Wonder Woman: Warbringer by Leigh Bardugo
This might be the first ever media tie-in novel I’ve ever read, and it’s a really good one. It features teenage Diana and her first adventure off of Themyscira and in the human world. It’s set in the present day, so I’m not sure how it actually aligns with the movie (it doesn’t seem like it does at all?) and whether this is actually canonical or if it’s just licensed fan fiction. Regardless, it’s a great story.
When a human girl named Alia washes up on the shores of Themyscira, Diana risks everything – including her right to live with her Amazon sisters on the island – to save her life. Alia is being hunted by powerful people who believe she is the Warbringer, a descendant of Helen of Troy who simply by existing has the ability to bring about a cataclysmic war. Diana and Alia team up with a few other human teenagers to elude Alia’s hunters, hoping to get Alia to a particular place in Greece that will nullify her warbringer ability.
The book is action-packed, funny (Diana learning about odd human customs never gets old), and quite deep. Alia is biracial, Greek on her dad’s side and Black American on her mom’s side, and this provides a real-life example of the metaphor that Diana represents: a fish out of water feeling in your own family and your own culture, of straddling two places and not really belonging in either. Romances are hesitantly formed, friendships are tested, and there’s a shocker of a twist near the end – but one that sharp-eyed readers who trust themselves will have seen coming. Bardugo is a fine writer and she was a perfect choice to tell this story.

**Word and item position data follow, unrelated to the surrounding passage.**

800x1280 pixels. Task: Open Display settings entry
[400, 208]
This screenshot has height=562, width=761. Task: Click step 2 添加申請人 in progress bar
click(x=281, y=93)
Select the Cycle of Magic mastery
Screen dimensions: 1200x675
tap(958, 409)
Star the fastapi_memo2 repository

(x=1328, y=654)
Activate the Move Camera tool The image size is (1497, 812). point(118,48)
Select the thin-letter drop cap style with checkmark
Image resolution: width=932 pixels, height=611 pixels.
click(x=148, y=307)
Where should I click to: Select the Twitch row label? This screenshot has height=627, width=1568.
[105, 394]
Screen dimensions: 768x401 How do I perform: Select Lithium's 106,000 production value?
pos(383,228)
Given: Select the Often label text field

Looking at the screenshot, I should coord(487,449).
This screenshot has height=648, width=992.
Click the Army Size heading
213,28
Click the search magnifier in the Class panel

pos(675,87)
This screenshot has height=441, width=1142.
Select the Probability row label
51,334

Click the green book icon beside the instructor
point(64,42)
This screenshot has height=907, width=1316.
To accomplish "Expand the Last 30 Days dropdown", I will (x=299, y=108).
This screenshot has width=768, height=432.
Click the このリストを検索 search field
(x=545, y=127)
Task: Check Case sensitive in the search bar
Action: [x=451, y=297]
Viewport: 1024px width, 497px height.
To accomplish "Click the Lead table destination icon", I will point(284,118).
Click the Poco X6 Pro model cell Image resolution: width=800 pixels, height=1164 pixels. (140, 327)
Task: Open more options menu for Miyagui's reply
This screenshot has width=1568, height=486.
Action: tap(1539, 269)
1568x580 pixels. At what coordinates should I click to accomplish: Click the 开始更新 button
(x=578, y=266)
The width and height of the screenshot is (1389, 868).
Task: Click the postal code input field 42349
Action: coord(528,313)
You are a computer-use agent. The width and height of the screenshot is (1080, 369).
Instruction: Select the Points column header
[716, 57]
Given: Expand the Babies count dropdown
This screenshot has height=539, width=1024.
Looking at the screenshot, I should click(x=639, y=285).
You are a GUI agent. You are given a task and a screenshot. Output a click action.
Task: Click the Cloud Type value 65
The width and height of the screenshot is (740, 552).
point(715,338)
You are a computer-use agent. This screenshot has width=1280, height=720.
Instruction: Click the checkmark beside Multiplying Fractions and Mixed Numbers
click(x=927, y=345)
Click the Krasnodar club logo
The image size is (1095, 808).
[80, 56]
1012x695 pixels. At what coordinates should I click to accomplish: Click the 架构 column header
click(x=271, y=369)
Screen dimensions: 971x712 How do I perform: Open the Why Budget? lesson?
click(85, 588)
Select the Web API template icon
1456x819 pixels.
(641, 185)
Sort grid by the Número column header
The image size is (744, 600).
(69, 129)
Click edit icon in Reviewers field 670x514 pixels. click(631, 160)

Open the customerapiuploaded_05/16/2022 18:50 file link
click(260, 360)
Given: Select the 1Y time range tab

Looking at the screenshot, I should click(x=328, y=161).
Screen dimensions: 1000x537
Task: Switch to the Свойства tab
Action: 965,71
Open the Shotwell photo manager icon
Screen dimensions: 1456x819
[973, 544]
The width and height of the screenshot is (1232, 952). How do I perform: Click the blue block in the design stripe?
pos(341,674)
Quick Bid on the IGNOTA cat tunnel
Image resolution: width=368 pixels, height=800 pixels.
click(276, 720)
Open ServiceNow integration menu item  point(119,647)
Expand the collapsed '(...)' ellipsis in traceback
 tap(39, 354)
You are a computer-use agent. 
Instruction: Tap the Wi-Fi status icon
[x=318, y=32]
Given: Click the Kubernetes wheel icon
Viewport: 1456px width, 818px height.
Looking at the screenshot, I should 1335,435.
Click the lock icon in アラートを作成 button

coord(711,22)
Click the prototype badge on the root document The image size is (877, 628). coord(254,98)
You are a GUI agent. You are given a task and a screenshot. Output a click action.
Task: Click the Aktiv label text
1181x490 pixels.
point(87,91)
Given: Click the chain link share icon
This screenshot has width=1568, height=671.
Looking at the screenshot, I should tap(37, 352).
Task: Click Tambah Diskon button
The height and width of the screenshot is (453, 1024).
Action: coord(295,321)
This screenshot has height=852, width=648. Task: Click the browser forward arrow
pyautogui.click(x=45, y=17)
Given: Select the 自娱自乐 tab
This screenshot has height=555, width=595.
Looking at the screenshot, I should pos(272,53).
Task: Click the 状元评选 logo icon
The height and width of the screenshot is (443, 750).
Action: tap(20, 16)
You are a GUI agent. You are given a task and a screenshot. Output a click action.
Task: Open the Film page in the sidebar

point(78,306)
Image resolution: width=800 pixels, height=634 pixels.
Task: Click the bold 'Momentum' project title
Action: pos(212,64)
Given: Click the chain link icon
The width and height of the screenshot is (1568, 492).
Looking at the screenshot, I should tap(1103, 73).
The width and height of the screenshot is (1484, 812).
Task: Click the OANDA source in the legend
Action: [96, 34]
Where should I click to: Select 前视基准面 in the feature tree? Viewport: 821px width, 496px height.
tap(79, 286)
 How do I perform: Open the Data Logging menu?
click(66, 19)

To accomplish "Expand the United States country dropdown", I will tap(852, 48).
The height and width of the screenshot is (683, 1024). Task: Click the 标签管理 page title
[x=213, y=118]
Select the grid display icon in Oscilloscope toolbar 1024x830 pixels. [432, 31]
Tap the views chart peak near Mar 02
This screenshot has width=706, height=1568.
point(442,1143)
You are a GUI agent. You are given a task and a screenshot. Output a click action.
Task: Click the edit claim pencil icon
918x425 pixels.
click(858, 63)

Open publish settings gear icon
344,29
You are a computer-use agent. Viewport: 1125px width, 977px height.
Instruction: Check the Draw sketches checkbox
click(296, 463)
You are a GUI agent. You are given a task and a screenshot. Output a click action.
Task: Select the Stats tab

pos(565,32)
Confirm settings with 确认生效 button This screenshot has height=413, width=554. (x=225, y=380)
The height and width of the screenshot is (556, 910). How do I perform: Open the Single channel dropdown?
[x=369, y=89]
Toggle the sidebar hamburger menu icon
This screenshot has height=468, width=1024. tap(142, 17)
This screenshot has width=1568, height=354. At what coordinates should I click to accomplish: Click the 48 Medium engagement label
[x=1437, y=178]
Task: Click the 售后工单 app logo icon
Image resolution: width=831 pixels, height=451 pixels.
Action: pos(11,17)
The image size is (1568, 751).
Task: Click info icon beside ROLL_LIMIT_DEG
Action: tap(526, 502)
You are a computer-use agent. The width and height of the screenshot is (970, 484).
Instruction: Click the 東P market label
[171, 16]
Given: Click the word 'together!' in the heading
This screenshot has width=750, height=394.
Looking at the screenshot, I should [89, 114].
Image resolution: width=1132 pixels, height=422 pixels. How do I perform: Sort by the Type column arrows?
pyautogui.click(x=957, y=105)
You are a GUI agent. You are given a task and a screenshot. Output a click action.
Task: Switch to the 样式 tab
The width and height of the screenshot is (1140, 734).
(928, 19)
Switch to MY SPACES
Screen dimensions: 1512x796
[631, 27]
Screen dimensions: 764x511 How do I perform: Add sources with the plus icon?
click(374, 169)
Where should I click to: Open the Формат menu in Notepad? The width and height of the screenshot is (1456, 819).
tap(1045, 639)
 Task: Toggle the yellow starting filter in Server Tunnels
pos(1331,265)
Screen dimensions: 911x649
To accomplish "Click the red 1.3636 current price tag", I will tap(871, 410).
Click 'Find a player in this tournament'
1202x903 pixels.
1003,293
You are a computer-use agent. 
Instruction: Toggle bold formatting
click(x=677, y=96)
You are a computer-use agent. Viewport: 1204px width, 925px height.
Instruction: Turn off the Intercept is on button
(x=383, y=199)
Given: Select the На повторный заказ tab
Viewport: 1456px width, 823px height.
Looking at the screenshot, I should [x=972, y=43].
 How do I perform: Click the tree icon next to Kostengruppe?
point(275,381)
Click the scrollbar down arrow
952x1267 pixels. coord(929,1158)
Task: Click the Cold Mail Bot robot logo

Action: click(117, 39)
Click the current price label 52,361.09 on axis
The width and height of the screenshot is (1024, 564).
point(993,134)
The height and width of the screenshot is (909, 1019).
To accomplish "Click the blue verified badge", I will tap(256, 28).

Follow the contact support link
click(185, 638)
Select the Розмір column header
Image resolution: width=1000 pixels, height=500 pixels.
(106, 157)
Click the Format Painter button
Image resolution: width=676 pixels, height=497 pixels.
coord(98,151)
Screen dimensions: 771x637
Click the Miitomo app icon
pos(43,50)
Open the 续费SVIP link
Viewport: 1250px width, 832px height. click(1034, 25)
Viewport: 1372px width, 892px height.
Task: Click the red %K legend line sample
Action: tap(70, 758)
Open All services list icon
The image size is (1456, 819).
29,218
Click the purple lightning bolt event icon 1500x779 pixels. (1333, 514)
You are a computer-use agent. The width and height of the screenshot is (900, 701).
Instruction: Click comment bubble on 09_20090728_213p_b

The Ravenous by Amy Lukavics
This is Lukavics’ third novel, and it’s taught me that she can be relied upon to provide all the chills a good horror novel usually brings. The Cane family looks loving and tight-knit to the outside world, but in reality, their relationships are highly dysfunctional. The father is always away for work (he’s in the military), leaving the mother to take care of the five Cane sisters on her own. She’s depressive and spends days – or even weeks – at a time in bed, leaving the eldest daughter, Juliet, to take care of the other four. Resentment abounds. Things come to a head in an argument where the youngest daughter, Rose – beloved by all her sisters – falls down the stairs in a horrible accident and dies. Only in Lukavics’ world, death is not permanent, and when the girls’ mother finds a way to resurrect Rose, she comes back…different, with a hunger that can only be satisfied by human flesh.
There aren’t a lot of surprises in this novel, since what I wrote about above is all revealed on the jacket flap. This is essentially a zombie novel, but Lukavics makes it her own with the pitch-perfect depiction of the twisted relationship between the sisters (which only grows more twisted as the girls try to find a way to keep Rose alive the second time) and the no-holds-barred descriptions of murder and cannibalism. Lukavics does not shy away from the gruesome, and the penultimate chapter will shock even those readers who saw the events coming. The writing felt a bit weaker to me than in her previous two books; there were times when an awkward sentence drew me out of the story. But overall this is really solid horror for readers who like their scares explicit and messy.